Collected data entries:

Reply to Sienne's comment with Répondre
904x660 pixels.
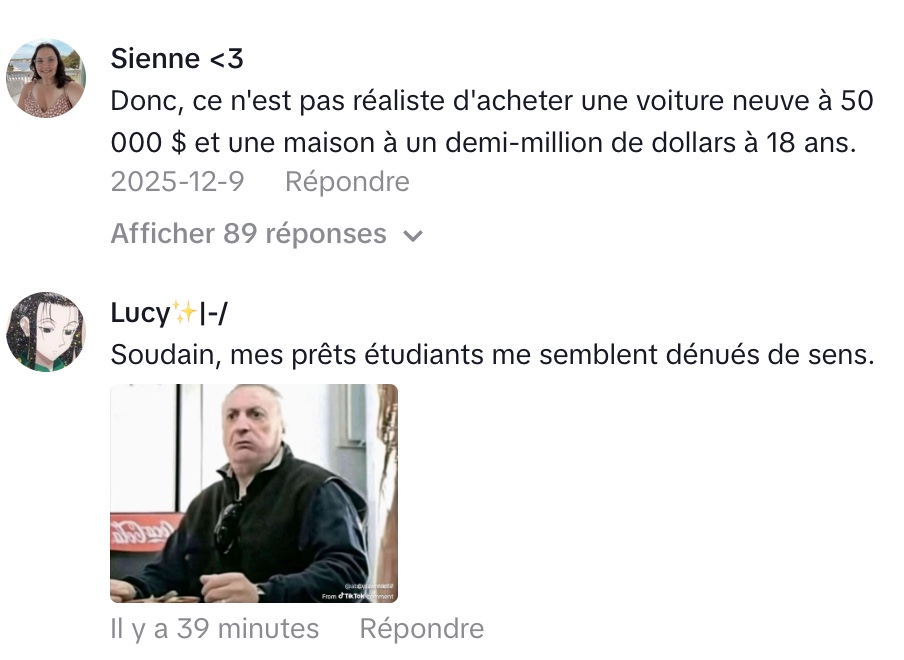point(347,182)
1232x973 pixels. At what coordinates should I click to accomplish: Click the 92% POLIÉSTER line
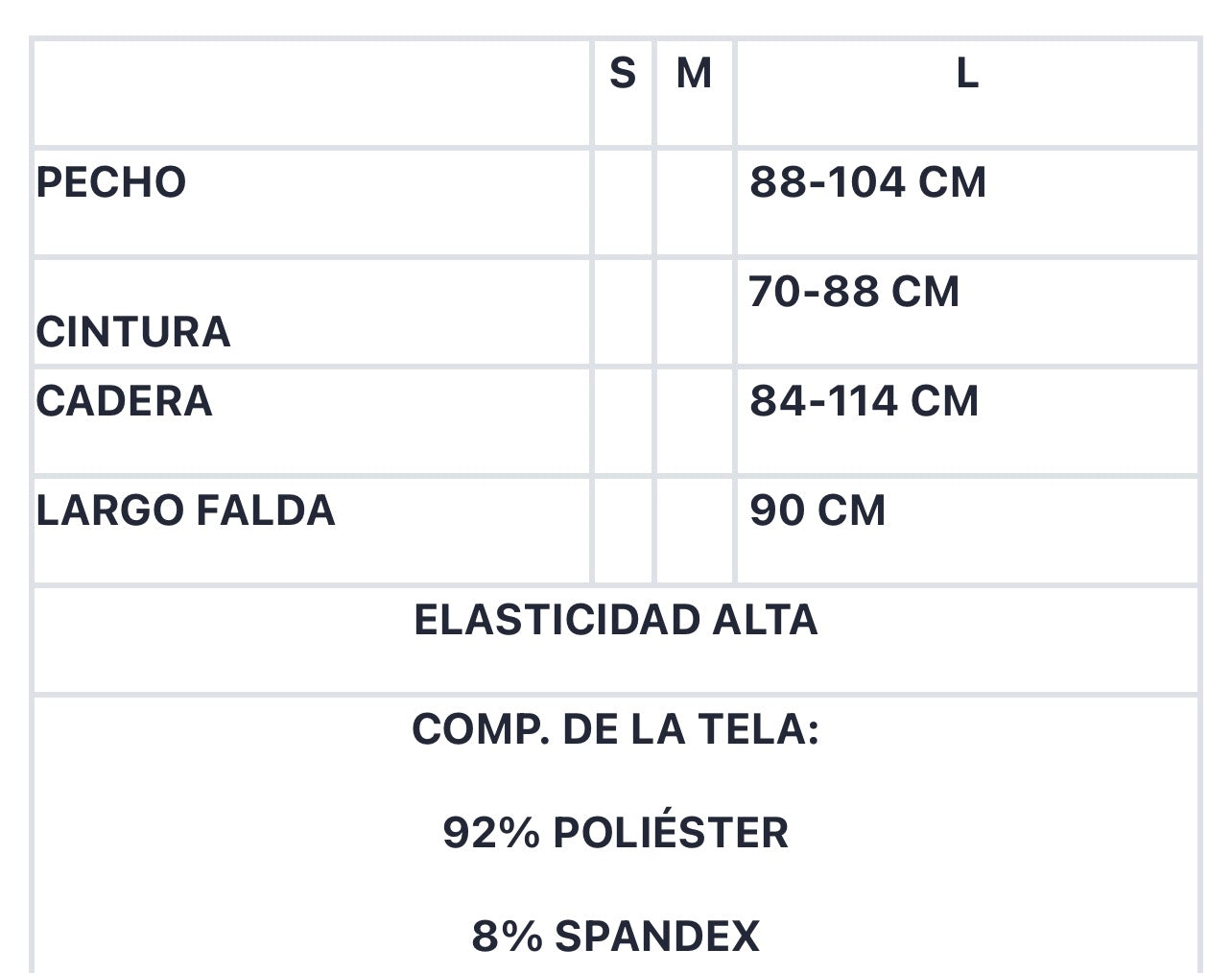tap(616, 832)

§ **INSTRUCTIONS TO FOLLOW**
Your answer must be the lines from the one containing "1232x973 pixels. At" through the final line of the entries, duplicated exactly, with both ends kept and all pictures left out.

§ **SOLUTION TO THIS PROBLEM**
1232x973 pixels. At what coordinates should I click to accomplish: Click the 92% POLIÉSTER line
tap(616, 832)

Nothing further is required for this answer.